Pasaje mostrado:

● ● ● ● ● ● ●

Sienten como les amedrentan, cómo hordas de desocupados ahítos de odio y frustración, en nombre de su libertad les arrebatan la suya, sin preguntarles, como si fuesen ciudadanos de segunda, como si no fuesen también catalanes, como si no existiesen. Y callan, y se sienten abandonados, y se sienten solos.

Salieron a la calle hace dos años, sin importar a qué partido votasen, con las banderas de España, con las de Cataluña, con las de Europa. No se manifestaban contra nadie, sino a favor de todos, de la convivencia, de la normalidad, de la libertad de poder pisar –que no ocupar– las calles con las banderas que les representaban, sin justificarse en un campeonato mundial de fútbol para salir del armario.

Veías en su rostro la alegría. Se hablaba en catalán, en castellano. Por la megafonía sonaban rumbas, Manolo Escobar se hacía presente –que viva España–, bailaban por las Ramblas, por la Diagonal. Tan felices como incrédulos por poder lanzarse a unas calles que otros decían que siempre serían suyas.

Había hablado el Rey en su nombre –así lo sentían ellos–, se les había dado voz, después de años de locura se atisbaba la luz al final del túnel. No buscaban venganza sólo vivir tranquilos y eso es lo que celebraban en esos días de octubre después de la pesadilla. Esos en que pareció que la ley se imponía, que la normalidad era posible y que la locura independentista volvía allí de donde nunca debió salir: de los cauces que establece la Constitución.

● ● ● ● ● ● ●

Conjunto de datos:
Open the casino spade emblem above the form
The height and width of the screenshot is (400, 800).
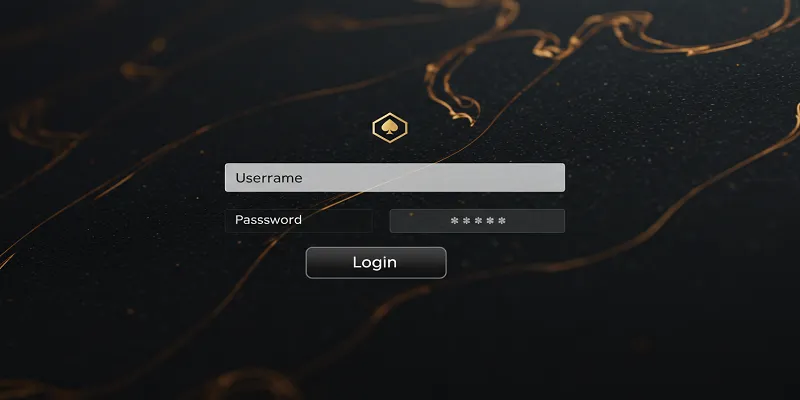coord(390,128)
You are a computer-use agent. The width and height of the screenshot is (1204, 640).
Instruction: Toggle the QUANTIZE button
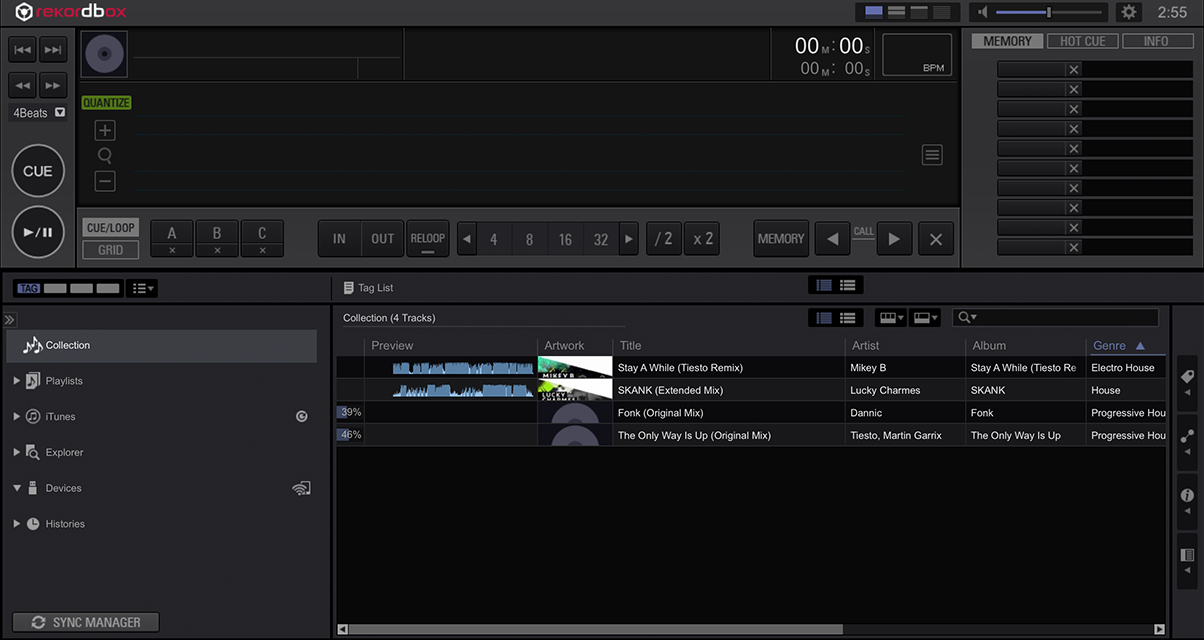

● ● ● ● ● ● ●

Ejercicios propuestos:
[a] Copia, por favor, el fragmento del pasaje que empieza en "Veías en su" y acaba en "establece la Constitución.".
[b] Responde brevemente a partir del pasaje:
(i) ¿Hace cuánto tiempo salieron a la calle?
(ii) ¿En qué dos lenguas se hablaba?
(iii) ¿En qué mes eran los días que celebraban?
Para resolver lo que sigue basta con el pasaje; las entradas no intervienen.

Respuestas completas:
[a]
Veías en su rostro la alegría. Se hablaba en catalán, en castellano. Por la megafonía sonaban rumbas, Manolo Escobar se hacía presente –que viva España–, bailaban por las Ramblas, por la Diagonal. Tan felices como incrédulos por poder lanzarse a unas calles que otros decían que siempre serían suyas.

Había hablado el Rey en su nombre –así lo sentían ellos–, se les había dado voz, después de años de locura se atisbaba la luz al final del túnel. No buscaban venganza sólo vivir tranquilos y eso es lo que celebraban en esos días de octubre después de la pesadilla. Esos en que pareció que la ley se imponía, que la normalidad era posible y que la locura independentista volvía allí de donde nunca debió salir: de los cauces que establece la Constitución.

[b]
(i) Hace dos años.
(ii) En catalán y en castellano.
(iii) En octubre.